Zora Turns 127 Tomorrow

January 6, 2018 | 1

Not familiar with Zora Neale Hurston or just need to brush up in preparation for her birthday? Liz Dwyer has got you covered. “Through the #MeToo movement we’ve read the stories of how calling out sexual harassment and the patriarchy has ruined women’s careers. Similarly, Hurston was shunned and derided by many of her male compatriots in the Harlem Renaissance for creating one of the first strong, black, and sexually aware female protagonists of 20th century American fiction.”  Hooked yet? After you finish, read this essay by our own Jeffrey Colvin on visiting Zora’s birthplace and his sister.

One comment:

  1. “Hurston was shunned and derided by many of her male compatriots in the Harlem Renaissance for creating one of the first strong, black, and sexually aware female protagonists of 20th century American fiction.”

    Zora was “derided” by many of her compatriots (and by Black readers in general) for caricaturing “Negro” life for the entertainment of White readers. What too many readers now don’t understand, because their reading is, necessarily, too narrow, and their experience culturally lopsided (owing to segregation and the various biases inherent in media) is that such racialist “reportage” is an American tradition… and the victims of the racialist reportage were not just “Negroes” in general but, specifically, the (portrayed as) “lazy, ignorant, brutal, immoral, rape-inclined” Black males. Too many readers are oblivious to the ongoing issue and cyclical controversy, but this piece in the NYT (June 15, 1986) addressed it in some detail:

    “In fact, this phenomenon has intensified to the extent that the harsh portrayal of black males in the enormously popular film version of Alice Walker’s Pulitzer Prize-winning novel ”The Color Purple” has elicited outraged criticism from blacks that is reminiscent of the heated reaction to D. W. Griffith’s film ”The Birth of a Nation” and the film version of ”Gone With the Wind.” According to a news story in The New York Times, the movie has inspired community forums, pickets and heated arguments among blacks in many parts of the country. The screen adaptation has, of course, brought Miss Walker’s tale to a much larger audience, which the increased agitation in black communities reflects. But the underlying controversy over the portrayal of black men in fictional works by black women has been brewing in black literary circles for some time.”

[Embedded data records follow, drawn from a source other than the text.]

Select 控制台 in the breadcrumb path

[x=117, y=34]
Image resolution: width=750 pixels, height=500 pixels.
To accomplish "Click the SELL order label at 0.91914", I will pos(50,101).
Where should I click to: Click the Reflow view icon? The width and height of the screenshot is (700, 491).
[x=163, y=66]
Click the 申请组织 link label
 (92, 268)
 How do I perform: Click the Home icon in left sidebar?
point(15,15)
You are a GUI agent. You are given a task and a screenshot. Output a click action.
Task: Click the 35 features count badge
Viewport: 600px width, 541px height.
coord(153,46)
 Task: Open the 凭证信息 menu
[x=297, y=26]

    This tradition continues to this day, of course. In Roxane Gay’s “An Untamed State”, brutal, ignorant Black males (who are referred to as “animals” by the heroine) serially rape a pretty, accomplished, light-skinned kidnap victim whose husband, in contrast to her Black abusers, is a sensitive, handsome, supportive White male… a sharpening of the imaginary racialist contrasts that wouldn’t have been possible in Zora’s day: progress? Ms Gay has, since the book’s publication, revealed the fact that she was gang-raped at 12… but many of the articles reporting this terrible fact are not entirely explicit about the detail that Ms Gay’s rapists were White.

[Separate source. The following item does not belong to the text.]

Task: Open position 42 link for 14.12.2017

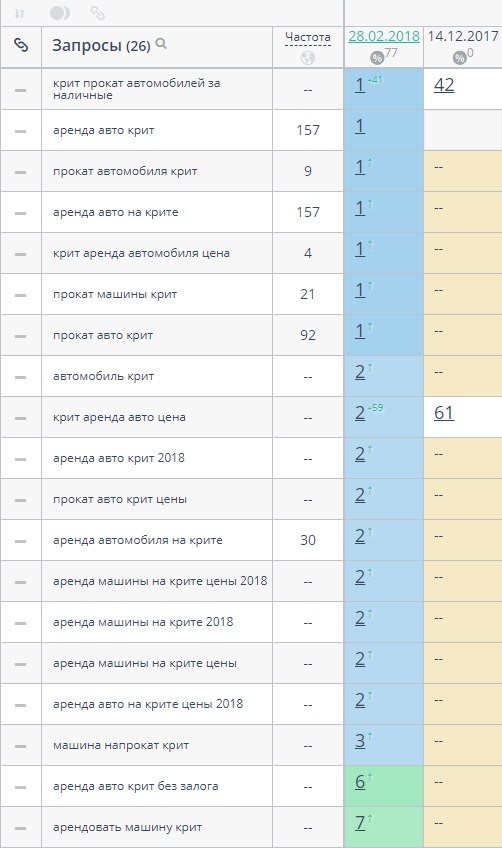Action: point(444,85)
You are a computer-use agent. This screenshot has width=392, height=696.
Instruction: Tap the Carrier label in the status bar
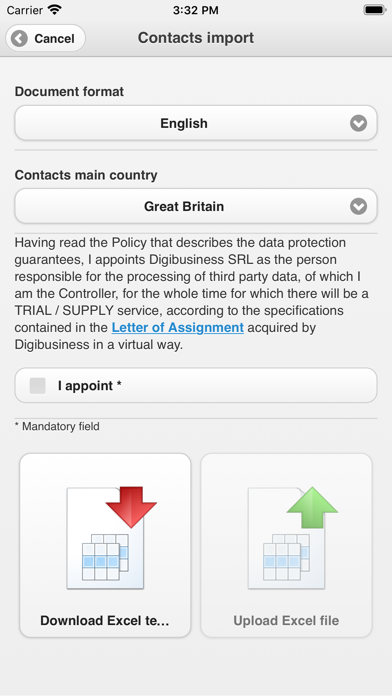[24, 10]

    Monetizing minority stereotypes is nothing new and it’s debatable whether it’s better or worse when a Creative lampoons her or his own “type” for the approbation of the mainstream. I only ask that some *awareness* of the reality (and implications) of this (racialist) practise enters the “critical discourse”… before the “critical discourse” devolves completely into trend-compliant cheerleading and units-pushing hype.